With cases soaring, diphtheria is on track to return as a major global threat as it evolves resistance to a number of antibiotic classes, a study has warned.
Experts from the UK and India analysed data on 512 samples of Corynebacterium diphtheria — the bacteria behind the disease — taken from 1896–2018.
Alongside an increasing prevalence of genes that confer antibiotic resistance, the team found evidence that it could one day evolve beyond our current vaccine.
A highly contagious and potentially fatal infection, diphtheria affects the nose, throat and occasionally skin — and is spread by coughs, sneezes and direct contact.
It is typically caused by the toxin produced by C. diphtheriae bacterium, although systemic infections can result from non-toxic C. diphtheria.
While babies in the UK and other high-income countries are typically vaccinated against the disease, sporadic outbreaks still occur in other parts of the world.
And reported case numbers are increasing, more than doubling from a yearly average of 8,105 cases from 1996–2017 to 16,651 in 2019.
The onset of the COVID-19 crisis, meanwhile, has set back childhood diphtheria vaccination schedules across the globe, compounding the issue, the team said.
With cases soaring, diphtheria is on track to return as a major global threat as it evolves resistance to a number of antibiotic classes, a study has warned. Pictured: Corynebacterium diphtheriae, the bacteria responsible for diphtheria infections
In their study, the researchers sequenced the genomes of 61 bacteria isolated from patients and combined this with publicly available data on 411 other C. diphtheriae variants to map out how different outbreaks were related and had spread.
The team’s analysis revealed cluster of genetically-similar C. diphtheriae from across multiple continents — especially Asia and Europe — indicating that the bacteria has been established in and migrated with the human population for at least a century.
The genomic data also revealed the presence of genes conferring antimicrobial resistance and toxin variation.
Diphtheriae toxin is the main disease-causing component of the bacteria, and encoded for by the so-called tox gene, of which the team found 18 different variants, several of which had the potential to alter the toxin’s structure.
‘The diphtheria vaccine is designed to neutralise the toxin, so any genetic variants that change the toxin’s structure could have an impact on how effective the vaccine is,’ said paper author Gordon Dougan of the University of Cambridge.
‘Our data doesn’t suggest the currently used vaccine will be ineffective.’
However, he added that ‘the fact that we are seeing an ever-increasing diversity of tox variants suggests that the vaccine, and treatments that target the toxin, need to be appraised on a regular basis.’
While babies in the UK and other high-income countries are typically vaccinated against the disease, sporadic outbreaks still occur in other parts of the world. And reported case numbers are increasing, from a yearly average of 8,105 cases from 1996–2017 to 16,651 in 2019
Looking at antimicrobial resistance, meanwhile, the team found that the number of resistance genes pre genome has been increasing — with bacteria from the most recent decade having four times as many as those from the 1990s.

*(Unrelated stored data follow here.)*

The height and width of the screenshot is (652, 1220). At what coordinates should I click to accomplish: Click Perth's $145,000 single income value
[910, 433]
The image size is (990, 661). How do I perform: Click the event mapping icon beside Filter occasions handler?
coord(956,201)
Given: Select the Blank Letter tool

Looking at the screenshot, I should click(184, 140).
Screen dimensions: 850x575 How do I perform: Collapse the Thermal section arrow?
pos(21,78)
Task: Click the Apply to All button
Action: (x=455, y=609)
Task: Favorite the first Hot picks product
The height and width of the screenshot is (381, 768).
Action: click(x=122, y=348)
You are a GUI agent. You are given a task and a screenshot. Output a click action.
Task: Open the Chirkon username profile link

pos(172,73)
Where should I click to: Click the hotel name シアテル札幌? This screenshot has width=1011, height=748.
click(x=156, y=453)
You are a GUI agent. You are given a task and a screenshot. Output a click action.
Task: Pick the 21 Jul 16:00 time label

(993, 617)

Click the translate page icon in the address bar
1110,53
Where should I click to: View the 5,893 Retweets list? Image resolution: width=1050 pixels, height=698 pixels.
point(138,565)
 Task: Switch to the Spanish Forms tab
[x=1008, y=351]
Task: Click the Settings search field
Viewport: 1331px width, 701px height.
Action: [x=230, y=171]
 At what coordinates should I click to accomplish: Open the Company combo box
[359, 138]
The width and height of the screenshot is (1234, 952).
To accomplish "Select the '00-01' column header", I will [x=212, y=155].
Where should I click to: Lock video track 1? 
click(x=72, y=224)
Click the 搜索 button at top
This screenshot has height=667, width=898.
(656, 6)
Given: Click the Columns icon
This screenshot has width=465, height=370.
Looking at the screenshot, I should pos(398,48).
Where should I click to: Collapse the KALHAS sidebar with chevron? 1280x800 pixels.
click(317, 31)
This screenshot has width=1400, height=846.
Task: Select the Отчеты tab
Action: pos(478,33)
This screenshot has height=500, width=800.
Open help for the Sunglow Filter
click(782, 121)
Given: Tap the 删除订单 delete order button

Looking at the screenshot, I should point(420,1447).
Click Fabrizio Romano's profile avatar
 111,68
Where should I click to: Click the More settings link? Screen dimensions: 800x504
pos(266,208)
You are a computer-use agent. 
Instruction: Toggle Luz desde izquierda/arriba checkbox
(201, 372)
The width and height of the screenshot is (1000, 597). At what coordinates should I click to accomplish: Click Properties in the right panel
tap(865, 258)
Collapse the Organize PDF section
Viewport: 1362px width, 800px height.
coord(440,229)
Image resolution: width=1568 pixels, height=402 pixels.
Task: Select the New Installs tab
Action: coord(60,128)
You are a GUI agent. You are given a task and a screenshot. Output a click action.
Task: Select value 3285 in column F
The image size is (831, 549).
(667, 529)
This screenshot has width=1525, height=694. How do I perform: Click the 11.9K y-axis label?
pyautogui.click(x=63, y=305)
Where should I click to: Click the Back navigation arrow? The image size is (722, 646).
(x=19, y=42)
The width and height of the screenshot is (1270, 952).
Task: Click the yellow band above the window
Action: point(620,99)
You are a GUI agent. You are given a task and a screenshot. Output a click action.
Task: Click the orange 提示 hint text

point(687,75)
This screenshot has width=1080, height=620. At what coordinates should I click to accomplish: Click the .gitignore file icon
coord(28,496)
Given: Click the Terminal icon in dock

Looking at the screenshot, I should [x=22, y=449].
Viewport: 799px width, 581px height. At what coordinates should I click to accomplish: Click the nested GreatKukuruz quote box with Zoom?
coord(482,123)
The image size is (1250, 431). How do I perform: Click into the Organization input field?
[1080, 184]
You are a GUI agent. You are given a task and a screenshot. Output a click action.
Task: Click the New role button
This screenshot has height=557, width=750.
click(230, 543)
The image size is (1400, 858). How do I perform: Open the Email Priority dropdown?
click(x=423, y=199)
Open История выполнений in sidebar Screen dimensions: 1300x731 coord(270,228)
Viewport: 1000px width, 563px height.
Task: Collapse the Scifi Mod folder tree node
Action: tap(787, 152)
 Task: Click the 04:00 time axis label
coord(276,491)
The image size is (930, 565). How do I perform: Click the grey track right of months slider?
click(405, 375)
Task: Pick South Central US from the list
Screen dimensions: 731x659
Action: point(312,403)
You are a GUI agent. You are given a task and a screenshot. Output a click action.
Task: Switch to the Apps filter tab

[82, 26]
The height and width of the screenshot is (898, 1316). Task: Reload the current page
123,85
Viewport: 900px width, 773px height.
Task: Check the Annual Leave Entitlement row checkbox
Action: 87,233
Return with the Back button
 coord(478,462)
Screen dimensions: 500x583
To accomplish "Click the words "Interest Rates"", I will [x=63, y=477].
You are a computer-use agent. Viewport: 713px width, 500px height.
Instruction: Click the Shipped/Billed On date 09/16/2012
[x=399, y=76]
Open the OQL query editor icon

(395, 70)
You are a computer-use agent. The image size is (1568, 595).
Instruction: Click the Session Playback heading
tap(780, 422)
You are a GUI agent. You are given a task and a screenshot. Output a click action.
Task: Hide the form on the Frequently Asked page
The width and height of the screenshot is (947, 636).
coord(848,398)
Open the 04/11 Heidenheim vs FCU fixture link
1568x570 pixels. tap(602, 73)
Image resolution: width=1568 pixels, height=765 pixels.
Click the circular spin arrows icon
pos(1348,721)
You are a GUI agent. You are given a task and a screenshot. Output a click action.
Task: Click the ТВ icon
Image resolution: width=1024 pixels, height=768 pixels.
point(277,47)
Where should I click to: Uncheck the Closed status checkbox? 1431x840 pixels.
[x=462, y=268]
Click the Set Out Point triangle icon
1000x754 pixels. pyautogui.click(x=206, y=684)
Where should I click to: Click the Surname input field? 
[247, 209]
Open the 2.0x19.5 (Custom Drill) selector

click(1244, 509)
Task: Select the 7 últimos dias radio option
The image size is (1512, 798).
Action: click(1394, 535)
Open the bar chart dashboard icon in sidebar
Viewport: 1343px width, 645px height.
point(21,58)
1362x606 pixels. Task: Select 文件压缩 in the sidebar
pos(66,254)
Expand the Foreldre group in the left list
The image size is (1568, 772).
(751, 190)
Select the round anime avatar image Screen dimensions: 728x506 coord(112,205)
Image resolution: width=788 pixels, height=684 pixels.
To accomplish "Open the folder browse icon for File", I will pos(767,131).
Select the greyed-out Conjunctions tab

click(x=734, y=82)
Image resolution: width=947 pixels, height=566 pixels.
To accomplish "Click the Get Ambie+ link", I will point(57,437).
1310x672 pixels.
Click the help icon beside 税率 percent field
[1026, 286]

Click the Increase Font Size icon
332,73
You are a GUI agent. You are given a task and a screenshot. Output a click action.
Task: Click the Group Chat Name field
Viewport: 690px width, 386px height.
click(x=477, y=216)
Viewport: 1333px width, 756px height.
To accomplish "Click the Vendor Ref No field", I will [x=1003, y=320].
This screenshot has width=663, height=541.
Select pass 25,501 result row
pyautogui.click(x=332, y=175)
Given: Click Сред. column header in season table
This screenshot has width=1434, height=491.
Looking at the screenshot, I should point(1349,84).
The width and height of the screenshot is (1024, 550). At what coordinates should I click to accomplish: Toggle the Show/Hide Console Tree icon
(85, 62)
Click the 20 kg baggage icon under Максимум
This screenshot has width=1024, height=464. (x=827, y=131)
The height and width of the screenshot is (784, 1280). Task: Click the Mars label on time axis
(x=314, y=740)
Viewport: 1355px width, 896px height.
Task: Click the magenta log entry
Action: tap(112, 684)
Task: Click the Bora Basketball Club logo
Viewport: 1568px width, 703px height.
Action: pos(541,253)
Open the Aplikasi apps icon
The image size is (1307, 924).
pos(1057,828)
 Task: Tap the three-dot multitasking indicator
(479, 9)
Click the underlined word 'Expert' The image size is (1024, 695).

‘The C. diphtheriae genome is complex and incredibly diverse. It’s acquiring resistance to antibiotics that are not even clinically used in the treatment of diphtheria,’ explained paper author Robert Will of the University of Cambridge.
‘There must be other factors at play, such as asymptomatic infection and exposure to a plethora of antibiotics meant for treating other diseases,’ he added.
‘It’s more important than ever that we understand how diphtheria is evolving and spreading,’ added paper author and infectious disease researcher Ankur Mutreja.
‘Genome sequencing gives us a powerful tool for observing this in real time, allowing public health agencies to take action before it’s too late,’ the Cambridge expert said.
‘We mustn’t take our eye off the ball with diphtheria, otherwise we risk it becoming a major global threat again, potentially in a modified, better adapted, form.’
The full findings of the study were published in the journal Nature Communications.